Quedan hoy de ese acontecimiento las célebres fotos del escritor con la frente ceñida con una cinta que está arengando desde un balcón a los soldados del cuartel general de las fuerzas armadas para enardecer sus sentimientos nacionalistas.
Unos minutos antes, con ayuda de cuatro miembros de su milicia Tatenokai había maniatado al comandante de la plaza.
Los soldados no lo escuchan, toman a chirigota su discurso, le lanzan insultos…
Mishima entra en los aposentos del cuartel, empuña el sable de samurai y, clavándoselo en el vientre, procede al ritual «seppuku». Para abreviarle los sufrimientos, su fiel compañero Morita lo decapita antes de darse muerte a su vez.
«La conmoción nacional e internacional de esta muerte fue enorme», relata el periodista británico Henry Scott-Stokes, muy allegado al escritor y autor de su biografía, «Muerte y vida de Mishima».
«Causó tanto revuelo porque Mishima era el japonés más sobresaliente de su generación y, además, porque el suicidio por haraquiri había desaparecido por completo de Japón después de la Segunda Guerra Mundial.
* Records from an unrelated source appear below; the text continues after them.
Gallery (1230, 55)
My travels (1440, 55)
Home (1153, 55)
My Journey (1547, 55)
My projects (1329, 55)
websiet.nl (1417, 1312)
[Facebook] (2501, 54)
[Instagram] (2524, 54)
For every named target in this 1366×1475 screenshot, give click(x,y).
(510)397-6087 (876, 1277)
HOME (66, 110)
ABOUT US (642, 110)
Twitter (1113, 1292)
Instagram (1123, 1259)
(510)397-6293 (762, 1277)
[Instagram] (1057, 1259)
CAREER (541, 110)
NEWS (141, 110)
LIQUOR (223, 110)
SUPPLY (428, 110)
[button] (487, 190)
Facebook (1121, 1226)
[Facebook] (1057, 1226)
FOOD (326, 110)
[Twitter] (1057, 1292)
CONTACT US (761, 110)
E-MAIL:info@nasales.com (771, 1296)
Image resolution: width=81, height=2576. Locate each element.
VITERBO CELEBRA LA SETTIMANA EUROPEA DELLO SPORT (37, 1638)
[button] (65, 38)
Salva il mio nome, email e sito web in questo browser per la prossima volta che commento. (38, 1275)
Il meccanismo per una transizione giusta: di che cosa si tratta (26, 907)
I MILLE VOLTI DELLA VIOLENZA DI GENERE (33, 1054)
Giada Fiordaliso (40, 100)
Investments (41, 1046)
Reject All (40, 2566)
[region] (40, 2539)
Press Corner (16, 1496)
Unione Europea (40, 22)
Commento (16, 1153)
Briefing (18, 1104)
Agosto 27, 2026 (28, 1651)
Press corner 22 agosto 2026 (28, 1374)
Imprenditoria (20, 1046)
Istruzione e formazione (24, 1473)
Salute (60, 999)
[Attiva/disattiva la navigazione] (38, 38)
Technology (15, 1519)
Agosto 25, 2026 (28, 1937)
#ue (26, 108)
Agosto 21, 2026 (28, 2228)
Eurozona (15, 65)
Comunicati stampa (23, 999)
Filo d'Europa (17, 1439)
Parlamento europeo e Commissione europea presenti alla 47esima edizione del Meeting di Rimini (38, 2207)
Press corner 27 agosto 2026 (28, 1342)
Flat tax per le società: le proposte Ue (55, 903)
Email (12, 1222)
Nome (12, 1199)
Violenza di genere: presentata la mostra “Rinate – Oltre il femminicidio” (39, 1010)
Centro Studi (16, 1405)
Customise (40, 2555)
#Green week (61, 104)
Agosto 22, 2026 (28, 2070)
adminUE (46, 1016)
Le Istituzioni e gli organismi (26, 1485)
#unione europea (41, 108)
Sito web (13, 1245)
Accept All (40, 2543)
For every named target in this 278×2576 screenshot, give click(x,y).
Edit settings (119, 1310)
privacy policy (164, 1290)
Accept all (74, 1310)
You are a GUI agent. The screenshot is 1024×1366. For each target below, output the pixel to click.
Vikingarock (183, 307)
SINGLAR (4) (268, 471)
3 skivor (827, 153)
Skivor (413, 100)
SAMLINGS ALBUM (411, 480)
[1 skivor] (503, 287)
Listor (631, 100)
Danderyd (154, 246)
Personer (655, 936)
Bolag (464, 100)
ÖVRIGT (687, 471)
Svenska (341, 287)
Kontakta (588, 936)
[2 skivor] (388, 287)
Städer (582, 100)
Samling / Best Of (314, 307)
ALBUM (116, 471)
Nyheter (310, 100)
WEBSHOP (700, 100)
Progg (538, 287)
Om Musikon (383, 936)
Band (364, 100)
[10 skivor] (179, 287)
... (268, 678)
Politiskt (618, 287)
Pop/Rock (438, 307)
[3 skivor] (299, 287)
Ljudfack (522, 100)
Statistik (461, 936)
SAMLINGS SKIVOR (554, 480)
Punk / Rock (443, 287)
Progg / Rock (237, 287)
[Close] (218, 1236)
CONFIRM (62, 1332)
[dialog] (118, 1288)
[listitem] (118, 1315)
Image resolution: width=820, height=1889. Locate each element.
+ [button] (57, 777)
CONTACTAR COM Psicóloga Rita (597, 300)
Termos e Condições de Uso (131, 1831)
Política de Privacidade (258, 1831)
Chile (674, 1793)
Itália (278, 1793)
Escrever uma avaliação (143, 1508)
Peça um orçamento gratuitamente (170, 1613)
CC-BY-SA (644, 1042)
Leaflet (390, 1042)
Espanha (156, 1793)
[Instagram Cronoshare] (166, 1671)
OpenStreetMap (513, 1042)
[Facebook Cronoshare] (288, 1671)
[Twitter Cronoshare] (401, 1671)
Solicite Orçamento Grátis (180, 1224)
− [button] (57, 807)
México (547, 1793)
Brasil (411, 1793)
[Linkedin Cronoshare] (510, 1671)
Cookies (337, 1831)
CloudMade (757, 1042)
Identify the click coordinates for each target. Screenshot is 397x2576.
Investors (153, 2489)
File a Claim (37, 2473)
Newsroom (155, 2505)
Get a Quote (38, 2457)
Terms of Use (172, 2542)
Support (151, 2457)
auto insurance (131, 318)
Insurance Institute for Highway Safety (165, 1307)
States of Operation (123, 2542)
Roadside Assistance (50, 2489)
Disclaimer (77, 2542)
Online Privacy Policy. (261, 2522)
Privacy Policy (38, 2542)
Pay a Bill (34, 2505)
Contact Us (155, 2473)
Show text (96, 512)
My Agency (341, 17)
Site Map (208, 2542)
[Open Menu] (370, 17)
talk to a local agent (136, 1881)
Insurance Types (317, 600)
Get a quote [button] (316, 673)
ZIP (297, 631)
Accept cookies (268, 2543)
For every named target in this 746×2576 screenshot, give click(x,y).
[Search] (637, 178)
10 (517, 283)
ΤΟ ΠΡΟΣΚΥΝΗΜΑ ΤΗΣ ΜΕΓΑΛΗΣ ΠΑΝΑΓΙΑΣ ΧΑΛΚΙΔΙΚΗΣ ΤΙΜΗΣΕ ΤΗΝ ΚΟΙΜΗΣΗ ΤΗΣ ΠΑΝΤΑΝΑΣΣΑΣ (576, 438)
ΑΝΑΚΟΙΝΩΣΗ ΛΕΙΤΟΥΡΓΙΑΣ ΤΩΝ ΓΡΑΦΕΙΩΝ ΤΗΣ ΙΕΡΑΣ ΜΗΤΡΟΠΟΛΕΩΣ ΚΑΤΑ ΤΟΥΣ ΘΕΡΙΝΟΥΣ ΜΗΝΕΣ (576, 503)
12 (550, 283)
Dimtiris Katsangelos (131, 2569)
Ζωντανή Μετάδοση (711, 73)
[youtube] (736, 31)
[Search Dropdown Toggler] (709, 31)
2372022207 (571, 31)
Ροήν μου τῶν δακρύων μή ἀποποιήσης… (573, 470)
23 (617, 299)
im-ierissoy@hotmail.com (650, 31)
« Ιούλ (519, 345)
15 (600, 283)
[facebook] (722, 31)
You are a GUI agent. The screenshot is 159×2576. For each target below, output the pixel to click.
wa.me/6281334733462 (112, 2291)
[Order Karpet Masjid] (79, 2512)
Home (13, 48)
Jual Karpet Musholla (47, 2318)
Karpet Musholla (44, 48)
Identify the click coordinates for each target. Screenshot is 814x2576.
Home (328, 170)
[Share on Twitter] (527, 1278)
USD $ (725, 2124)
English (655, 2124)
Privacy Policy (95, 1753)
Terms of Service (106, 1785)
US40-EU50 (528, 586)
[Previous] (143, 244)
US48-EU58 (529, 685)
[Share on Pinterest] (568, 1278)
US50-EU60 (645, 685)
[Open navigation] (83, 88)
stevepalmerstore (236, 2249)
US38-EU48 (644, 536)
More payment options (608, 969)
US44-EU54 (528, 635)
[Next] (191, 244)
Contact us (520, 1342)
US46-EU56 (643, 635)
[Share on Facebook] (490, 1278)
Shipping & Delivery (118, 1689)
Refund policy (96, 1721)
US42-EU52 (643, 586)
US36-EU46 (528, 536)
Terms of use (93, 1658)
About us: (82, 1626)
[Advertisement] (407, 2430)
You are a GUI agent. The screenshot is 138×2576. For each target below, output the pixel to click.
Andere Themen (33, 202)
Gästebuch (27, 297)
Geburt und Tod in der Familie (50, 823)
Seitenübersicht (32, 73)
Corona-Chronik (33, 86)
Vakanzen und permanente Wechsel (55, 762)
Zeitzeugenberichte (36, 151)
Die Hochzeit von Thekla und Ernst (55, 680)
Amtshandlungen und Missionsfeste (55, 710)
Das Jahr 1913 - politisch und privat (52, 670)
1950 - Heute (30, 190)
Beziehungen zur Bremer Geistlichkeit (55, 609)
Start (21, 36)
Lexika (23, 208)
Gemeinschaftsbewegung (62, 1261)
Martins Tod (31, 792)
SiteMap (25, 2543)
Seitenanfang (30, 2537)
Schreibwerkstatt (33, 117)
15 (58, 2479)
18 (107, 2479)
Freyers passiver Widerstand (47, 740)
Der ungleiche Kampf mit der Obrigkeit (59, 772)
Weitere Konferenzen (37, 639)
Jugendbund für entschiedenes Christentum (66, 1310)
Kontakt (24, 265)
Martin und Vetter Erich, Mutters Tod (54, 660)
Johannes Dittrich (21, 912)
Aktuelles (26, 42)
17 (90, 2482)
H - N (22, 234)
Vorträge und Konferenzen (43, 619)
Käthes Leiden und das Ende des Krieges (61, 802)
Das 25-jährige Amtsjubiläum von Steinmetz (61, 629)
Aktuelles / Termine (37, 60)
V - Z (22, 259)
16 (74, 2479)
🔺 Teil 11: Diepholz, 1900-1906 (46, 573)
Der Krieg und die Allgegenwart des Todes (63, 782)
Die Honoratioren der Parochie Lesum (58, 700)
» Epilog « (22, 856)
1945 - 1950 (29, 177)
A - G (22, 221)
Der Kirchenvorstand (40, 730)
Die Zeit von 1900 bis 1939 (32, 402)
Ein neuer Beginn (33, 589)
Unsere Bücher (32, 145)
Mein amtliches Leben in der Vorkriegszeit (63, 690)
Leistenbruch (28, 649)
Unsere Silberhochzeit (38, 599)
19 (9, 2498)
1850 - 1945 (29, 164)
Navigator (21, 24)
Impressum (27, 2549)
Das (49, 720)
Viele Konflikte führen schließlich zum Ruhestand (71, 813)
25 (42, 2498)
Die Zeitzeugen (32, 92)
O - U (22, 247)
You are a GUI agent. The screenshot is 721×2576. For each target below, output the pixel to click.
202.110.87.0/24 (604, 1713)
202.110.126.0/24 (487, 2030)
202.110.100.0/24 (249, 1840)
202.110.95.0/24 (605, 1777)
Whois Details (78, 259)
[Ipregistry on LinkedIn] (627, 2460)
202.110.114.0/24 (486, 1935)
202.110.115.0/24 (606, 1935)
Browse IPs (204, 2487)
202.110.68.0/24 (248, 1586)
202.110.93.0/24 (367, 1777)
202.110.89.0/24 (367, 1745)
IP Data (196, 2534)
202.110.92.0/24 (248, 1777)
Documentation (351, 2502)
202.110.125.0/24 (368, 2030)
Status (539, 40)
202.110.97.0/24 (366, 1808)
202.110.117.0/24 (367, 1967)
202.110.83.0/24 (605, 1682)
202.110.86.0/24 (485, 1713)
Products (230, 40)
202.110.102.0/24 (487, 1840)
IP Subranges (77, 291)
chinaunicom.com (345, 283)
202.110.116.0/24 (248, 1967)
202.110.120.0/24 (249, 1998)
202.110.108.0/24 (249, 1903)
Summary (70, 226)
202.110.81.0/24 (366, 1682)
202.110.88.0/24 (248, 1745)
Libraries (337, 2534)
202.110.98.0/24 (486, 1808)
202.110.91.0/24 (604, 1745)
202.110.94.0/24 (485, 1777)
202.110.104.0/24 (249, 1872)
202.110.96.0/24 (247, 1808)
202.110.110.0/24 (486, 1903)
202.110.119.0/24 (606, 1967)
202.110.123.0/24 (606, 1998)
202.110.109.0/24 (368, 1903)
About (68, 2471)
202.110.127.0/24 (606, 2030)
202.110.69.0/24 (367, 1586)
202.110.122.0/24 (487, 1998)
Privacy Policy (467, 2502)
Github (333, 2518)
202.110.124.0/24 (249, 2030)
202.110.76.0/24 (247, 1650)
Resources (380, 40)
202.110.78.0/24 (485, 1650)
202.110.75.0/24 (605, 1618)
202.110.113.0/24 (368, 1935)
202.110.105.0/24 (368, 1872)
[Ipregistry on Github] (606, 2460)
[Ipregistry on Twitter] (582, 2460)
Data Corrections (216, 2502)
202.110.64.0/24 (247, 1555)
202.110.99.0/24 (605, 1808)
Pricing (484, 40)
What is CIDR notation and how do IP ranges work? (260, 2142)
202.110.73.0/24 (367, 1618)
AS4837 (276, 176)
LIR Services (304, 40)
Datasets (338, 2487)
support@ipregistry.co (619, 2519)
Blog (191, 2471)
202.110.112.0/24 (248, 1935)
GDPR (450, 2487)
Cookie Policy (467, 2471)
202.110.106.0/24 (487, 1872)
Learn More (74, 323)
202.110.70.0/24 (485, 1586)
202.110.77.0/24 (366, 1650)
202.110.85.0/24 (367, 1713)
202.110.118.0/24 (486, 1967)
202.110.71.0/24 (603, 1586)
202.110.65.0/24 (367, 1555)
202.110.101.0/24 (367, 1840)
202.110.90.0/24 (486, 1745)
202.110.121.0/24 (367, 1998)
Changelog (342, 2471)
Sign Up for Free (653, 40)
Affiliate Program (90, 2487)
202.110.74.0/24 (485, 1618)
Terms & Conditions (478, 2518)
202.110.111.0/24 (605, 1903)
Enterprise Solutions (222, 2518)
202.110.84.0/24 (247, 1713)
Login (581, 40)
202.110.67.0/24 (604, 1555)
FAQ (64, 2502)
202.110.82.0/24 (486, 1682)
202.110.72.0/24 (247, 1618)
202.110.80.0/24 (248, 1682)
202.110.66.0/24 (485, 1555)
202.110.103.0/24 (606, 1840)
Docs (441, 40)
La gente consideraba que ese gesto pertenecía irreversiblemente al pasado», explica Scott-Stokes.
Treinta años después, el cuartel blanco de Ichigaya sigue en pie, pero la dependencia en la que se suicidó Mishima a los 45 años de edad ha sido destruida, aunque se ha erigido una lápida que rememora el acontecimiento.
Unos cuantos movimientos nacionalistas, como el grupúsculo «Yukoku-Ki», celebraron con mucha discreción el aniversario y organizaron conferencias para ensalzar el valor de Mishima.
La controvertida dimensión política de Mishima se ha ido difuminando progresivamente después de su muerte, a medida que Japón levantaba la cabeza luego del trauma consecutivo al militarismo y la guerra de los años treinta y cuarenta.
«Mishima es un personaje emblemático de este período, por ser el primero que sacó a relucir y a debate abierto tabúes de Japón, como por ejemplo la importancia del emperador», considerado como un ser de naturaleza divina hasta 1945, explicó Scott-Stokes.
«Hace 30 años Mishima era considerado como un extremista de derecha y un teórico político. Pero después, los japoneses han comprendido poco a poco la naturaleza real de su labor y ahora le rinden pleitesía por sus dotes de escritor», subraya Miyoko Tanaka, crítico literario especialista de Mishima.
En el extranjero Mishima es uno de los escritores japoneses más leídos,y se traducido su obra en treinta lenguas», precisa Satoru ito, editor de las obras completas.